El tiempo no se detiene, ni siquiera para los inmortales. Mientras el mundo del tenis aún procesa el vacío dejado por Federer y Nadal, Novak Djokovic, el último guardián de una era irrepetible, ha decidido levantar la mirada hacia el horizonte. A sus 39 años y con el fuego sagrado de quien viene de batallar cinco sets épicos ante Sinner en Australia, «Nole» ha señalado con el dedo a quienes, según su ojo clínico, están destinados a la gloria.
En el marco de un Indian Wells 2026 que respira tensión, el serbio no escatimó en elogios al analizar el ascenso meteórico de Learner Tien. El estadounidense, hoy asentado en el puesto 25º del ranking, recibió la bendición del máximo ganador de Grand Slams de la historia.

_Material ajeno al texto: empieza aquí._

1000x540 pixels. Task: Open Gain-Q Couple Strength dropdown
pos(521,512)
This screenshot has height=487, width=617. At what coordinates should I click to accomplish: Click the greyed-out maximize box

El veredicto del Rey sobre Tien
Recordando su choque en el US Open, Djokovic analizó con precisión quirúrgica el crecimiento del joven norteamericano: «Creo que es un jugador muy talentoso. Jugué contra él en el Abierto de Estados Unidos el año pasado. Obviamente, creo que era su primera vez jugando en una sesión nocturna, así que quizás no estaba jugando tan bien como puede», explicó el actual número 3 del mundo, reconociendo que los triunfos de Tien ante figuras como Medvedev en Australia o Miami no son producto del azar.
Para el balcánico, la clave del éxito de Tien reside en la sabiduría que lo rodea: «Creo que la presencia de Michael Chang en su box le brindará muchas soluciones y avances en su juego», sentenció, valorando la influencia de una leyenda en la formación de un nuevo «monstruo».
Los tres pilares del futuro
Pero Djokovic no se detuvo ahí. Fue más allá de las fronteras norteamericanas para definir quiénes conforman la verdadera élite de la nueva era. Sin titubeos, puso sobre la mesa tres apellidos que ya retumban en los vestuarios de todo el circuito.
«Creo que él (Tien), Fonseca (35º) y Mensik (12º), son la generación. No sé si tienen la misma edad o quizás alguno es un año más joven o mayor, pero creo que Fonseca recibió mucha atención, lo cual es bueno para él, pero creo que los demás también lo merecen por los resultados y todo lo que han demostrado en los últimos dos años, especialmente en los últimos 12 meses».
Con estas palabras, el dueño de 24 Majors no solo analiza el ranking; está validando el hambre de gloria de tres jóvenes que ya no piden permiso para ganar. Mientras espera por su debut en el desierto californiano, Novak Djokovic parece estar disfrutando de algo que pocos campeones se permiten: ser el juez y testigo del nacimiento de la próxima gran rivalidad del tenis mundial.